[RECORDS SUPPLIED Boundary: Start]

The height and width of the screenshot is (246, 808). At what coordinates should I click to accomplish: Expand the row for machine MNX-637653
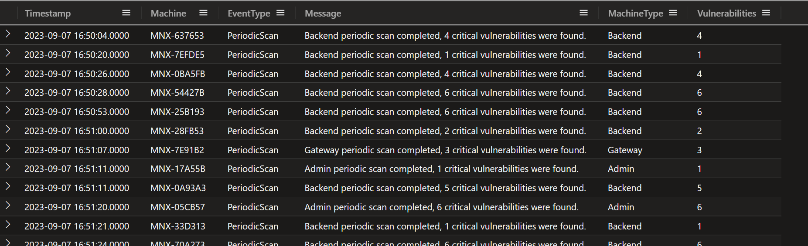tap(8, 34)

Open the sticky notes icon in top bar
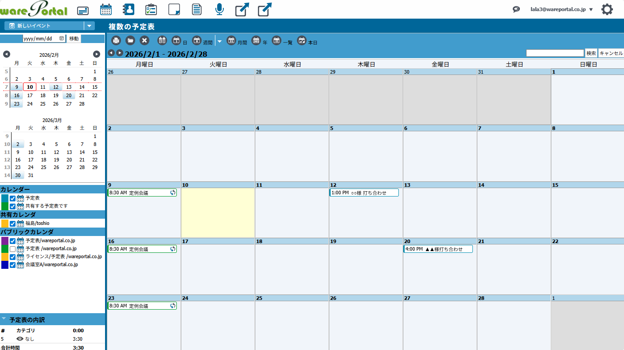click(175, 9)
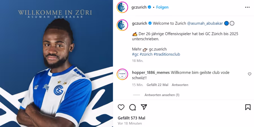Follow gczurich with the Folgen button

[x=162, y=7]
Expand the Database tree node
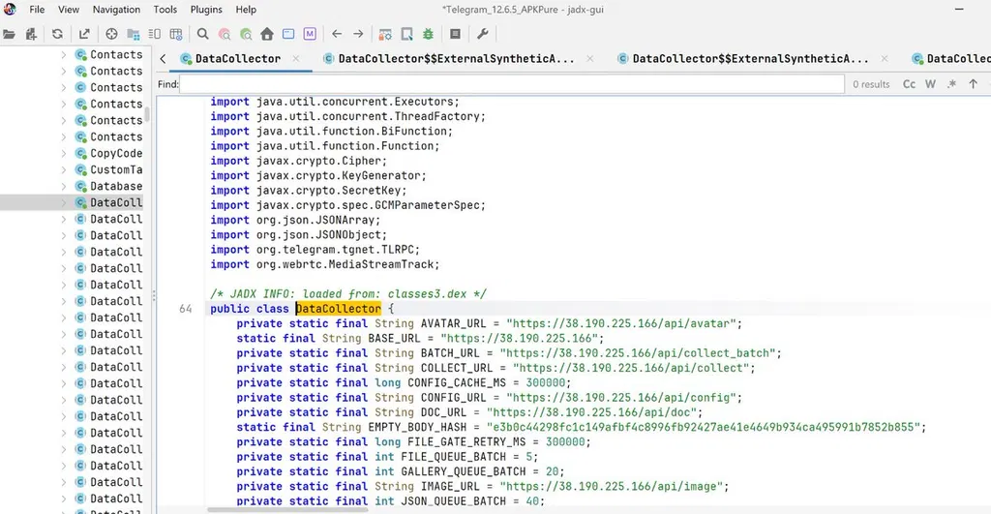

[RECORDS SUPPLIED Boundary: End]

Your copy should begin at the line containing "Open the sticky notes icon in top bar" and end at the last line of the data above, matching each line exactly and holding no pictures.

Open the sticky notes icon in top bar
click(175, 9)
Follow gczurich with the Folgen button

[x=162, y=7]
Expand the Database tree node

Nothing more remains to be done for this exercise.